### Task description
Look through the listing below and write out exactly the lines from the line with "Given: Open My promos menu item" to the line with "This screenshot has width=1024, height=576.", both included, and no others.

### Records supplied
╭──

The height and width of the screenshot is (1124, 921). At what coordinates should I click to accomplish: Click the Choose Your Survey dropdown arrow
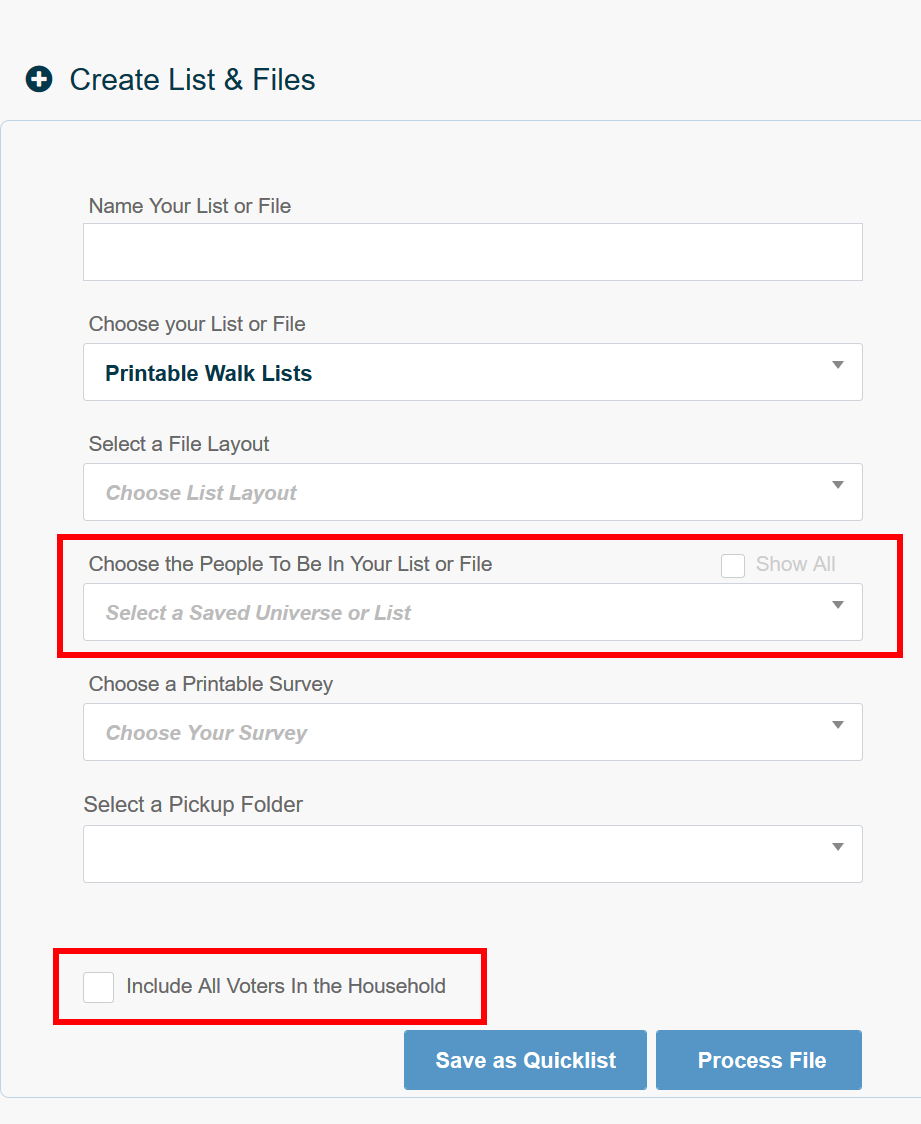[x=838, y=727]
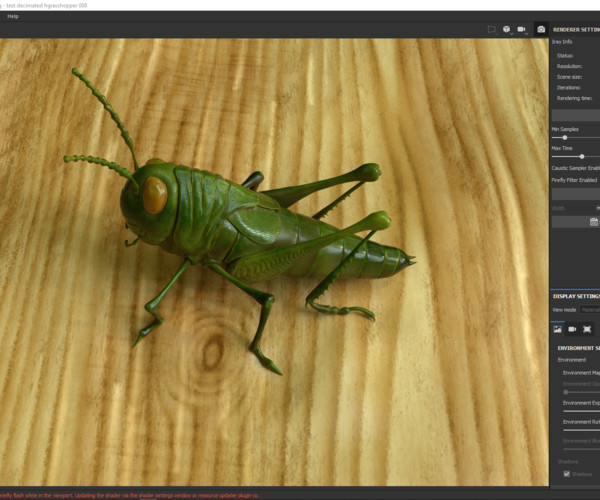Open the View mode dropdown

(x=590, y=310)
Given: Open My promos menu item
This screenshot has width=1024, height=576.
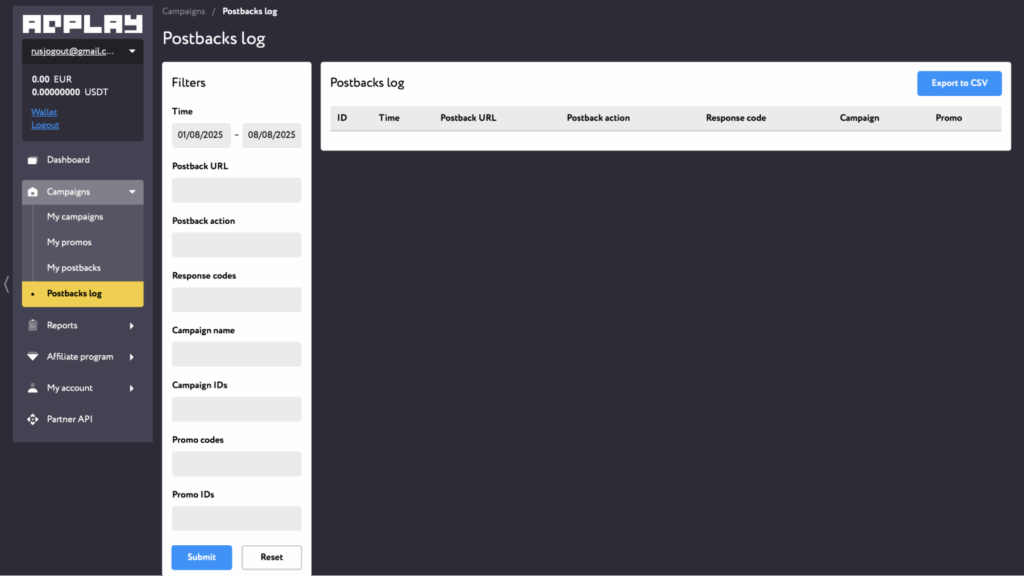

╰──
╭──

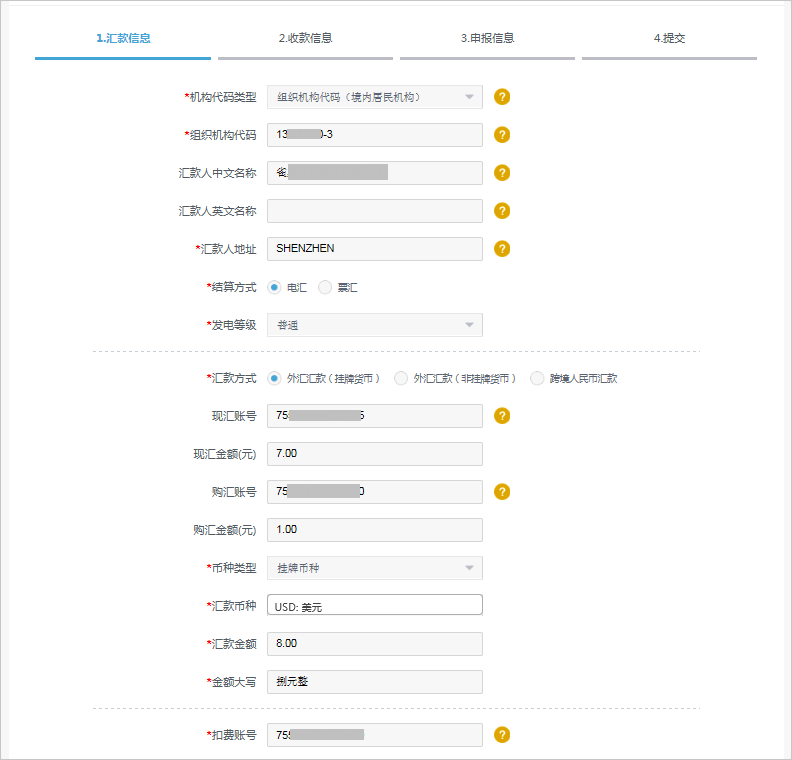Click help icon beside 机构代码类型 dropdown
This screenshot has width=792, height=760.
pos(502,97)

╰──

### Answer to this problem
Given: Open My promos menu item
This screenshot has width=1024, height=576.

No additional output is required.